Then, recalling his days of waiting, and his nights of anguish before the inexorable house, he found that he was less to be pitied here than at Paris, and he went on.

"I will stay here, and take these trees for a shelter, and then I can hear her voice when she speaks, and see her shadow on the window."

He lay down, then, under the willows, listening, with a melancholy impossible to describe, to the murmur of the water that flowed at his side. All at once he started; the noise of cannon was brought distinctly to him by the wind.

"Ah!" said he, "I shall arrive too late; they are attacking Antwerp."

His first idea was to rise, mount his horse, and ride on as quickly as possible; but to do this he must quit the lady, and die in doubt, so he remained.

During two hours he lay there, listening to the reports. He did not guess that what he heard was his brother's ships blowing up. At last, about two o'clock, all grew quiet.

"Now," thought Henri, "Antwerp is taken, and my brother is a conqueror; but after Antwerp will come Ghent, and then Bruges; I shall not want an occasion for a glorious death. But before I die I must know what this woman wants in the French camp."

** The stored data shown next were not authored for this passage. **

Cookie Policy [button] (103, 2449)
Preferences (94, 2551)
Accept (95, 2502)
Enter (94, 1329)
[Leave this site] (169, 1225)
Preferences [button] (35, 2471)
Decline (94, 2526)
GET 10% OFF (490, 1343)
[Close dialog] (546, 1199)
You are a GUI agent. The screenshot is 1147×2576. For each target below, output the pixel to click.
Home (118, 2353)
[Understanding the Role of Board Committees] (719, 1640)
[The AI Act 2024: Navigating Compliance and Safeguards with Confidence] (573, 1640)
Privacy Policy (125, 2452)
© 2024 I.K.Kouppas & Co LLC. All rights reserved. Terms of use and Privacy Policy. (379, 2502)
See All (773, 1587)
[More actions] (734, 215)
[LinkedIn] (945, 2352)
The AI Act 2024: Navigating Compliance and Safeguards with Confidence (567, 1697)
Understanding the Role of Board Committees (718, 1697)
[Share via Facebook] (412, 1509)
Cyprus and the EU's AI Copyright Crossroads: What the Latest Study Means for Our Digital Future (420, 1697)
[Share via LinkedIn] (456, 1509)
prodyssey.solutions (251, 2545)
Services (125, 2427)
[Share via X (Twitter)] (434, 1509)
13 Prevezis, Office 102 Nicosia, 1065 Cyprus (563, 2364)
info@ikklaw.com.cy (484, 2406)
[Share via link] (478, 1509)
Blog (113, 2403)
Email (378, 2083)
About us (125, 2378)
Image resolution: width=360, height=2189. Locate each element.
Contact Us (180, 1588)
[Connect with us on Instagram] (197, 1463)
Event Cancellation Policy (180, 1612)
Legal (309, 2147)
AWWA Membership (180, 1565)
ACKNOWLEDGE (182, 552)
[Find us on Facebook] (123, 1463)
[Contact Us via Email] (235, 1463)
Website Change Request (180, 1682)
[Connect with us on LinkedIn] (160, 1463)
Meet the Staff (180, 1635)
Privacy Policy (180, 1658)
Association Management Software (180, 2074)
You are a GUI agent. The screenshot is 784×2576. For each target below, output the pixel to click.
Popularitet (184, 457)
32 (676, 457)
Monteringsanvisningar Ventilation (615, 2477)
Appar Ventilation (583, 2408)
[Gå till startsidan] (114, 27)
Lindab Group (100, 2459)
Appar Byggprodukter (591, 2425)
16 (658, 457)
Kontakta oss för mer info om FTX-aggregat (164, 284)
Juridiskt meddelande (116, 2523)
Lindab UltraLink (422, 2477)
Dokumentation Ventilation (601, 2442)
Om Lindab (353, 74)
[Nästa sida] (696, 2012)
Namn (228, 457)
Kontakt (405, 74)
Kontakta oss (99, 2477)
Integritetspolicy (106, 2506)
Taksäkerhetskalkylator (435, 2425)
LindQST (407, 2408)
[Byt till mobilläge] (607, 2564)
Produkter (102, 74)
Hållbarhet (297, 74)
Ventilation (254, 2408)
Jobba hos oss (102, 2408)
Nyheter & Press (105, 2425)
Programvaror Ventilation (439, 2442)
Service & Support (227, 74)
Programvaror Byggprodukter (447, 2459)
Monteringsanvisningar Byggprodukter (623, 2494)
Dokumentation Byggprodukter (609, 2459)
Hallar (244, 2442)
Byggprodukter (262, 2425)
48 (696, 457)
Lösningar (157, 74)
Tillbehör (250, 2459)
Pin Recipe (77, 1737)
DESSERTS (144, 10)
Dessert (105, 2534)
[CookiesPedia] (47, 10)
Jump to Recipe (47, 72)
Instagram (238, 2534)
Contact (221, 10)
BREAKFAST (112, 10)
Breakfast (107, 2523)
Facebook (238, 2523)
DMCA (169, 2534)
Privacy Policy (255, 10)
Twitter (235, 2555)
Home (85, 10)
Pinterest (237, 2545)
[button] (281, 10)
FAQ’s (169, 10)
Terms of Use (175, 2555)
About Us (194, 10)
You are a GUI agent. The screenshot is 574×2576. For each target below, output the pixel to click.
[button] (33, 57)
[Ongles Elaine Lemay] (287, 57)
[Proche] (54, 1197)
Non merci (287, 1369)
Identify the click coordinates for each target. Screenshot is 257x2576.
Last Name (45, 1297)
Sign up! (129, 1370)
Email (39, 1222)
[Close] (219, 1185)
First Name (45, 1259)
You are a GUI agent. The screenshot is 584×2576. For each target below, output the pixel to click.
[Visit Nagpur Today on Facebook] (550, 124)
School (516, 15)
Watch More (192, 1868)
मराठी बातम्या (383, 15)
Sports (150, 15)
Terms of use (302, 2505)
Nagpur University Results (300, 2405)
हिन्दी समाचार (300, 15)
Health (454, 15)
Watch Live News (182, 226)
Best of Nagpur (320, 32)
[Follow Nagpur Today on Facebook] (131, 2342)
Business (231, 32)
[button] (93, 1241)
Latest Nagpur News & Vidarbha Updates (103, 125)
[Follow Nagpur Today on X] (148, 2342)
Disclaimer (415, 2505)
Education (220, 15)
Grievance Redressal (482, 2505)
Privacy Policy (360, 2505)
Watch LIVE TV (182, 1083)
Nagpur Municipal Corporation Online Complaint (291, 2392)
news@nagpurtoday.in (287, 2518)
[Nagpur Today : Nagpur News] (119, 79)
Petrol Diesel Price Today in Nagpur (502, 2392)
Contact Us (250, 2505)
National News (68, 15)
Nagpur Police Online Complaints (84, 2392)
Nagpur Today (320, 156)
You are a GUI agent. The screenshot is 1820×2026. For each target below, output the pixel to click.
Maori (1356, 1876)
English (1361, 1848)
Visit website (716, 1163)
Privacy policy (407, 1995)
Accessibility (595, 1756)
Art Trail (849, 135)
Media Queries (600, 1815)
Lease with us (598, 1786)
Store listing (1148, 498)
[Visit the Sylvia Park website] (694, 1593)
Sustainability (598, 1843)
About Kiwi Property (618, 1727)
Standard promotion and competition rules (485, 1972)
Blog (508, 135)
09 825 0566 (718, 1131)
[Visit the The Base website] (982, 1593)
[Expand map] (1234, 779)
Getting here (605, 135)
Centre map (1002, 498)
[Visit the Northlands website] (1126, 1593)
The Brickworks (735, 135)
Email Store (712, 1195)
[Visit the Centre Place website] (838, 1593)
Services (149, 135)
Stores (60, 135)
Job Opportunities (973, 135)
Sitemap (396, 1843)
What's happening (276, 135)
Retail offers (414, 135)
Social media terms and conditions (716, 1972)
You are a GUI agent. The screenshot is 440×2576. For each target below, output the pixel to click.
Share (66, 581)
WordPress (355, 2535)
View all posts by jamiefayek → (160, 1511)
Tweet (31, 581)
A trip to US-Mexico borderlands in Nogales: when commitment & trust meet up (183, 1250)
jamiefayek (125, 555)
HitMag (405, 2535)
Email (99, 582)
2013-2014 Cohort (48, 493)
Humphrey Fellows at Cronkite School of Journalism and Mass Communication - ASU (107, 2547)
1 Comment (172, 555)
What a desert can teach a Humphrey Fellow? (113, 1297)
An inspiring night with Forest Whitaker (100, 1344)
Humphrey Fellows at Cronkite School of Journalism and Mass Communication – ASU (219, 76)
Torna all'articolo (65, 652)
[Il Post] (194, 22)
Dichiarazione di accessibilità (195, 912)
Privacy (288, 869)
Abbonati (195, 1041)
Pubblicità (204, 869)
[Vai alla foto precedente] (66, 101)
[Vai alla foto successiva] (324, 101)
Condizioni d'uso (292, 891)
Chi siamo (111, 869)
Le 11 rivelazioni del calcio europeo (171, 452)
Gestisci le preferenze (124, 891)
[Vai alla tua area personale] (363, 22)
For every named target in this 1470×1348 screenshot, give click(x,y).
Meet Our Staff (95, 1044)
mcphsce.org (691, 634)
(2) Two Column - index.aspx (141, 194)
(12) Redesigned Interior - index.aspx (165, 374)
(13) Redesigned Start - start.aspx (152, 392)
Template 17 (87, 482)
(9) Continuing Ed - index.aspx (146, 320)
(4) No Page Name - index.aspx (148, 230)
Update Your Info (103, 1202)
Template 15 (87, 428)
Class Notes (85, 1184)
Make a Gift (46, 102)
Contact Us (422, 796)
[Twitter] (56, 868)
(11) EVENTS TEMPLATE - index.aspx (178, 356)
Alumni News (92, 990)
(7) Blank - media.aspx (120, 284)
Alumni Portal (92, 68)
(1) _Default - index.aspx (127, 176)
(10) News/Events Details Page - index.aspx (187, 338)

He lay still, and had just fallen asleep, when his horse, which was grazing quietly near him, pricked up his ears and neighed loudly.

Henri opened his eyes. The animal had his head turned to the breeze, which had changed to the southeast, as if listening.

"What is it, my good horse?" said the young man; "have you seen some animal which frightened you, or do you regret the shelter of your stable?"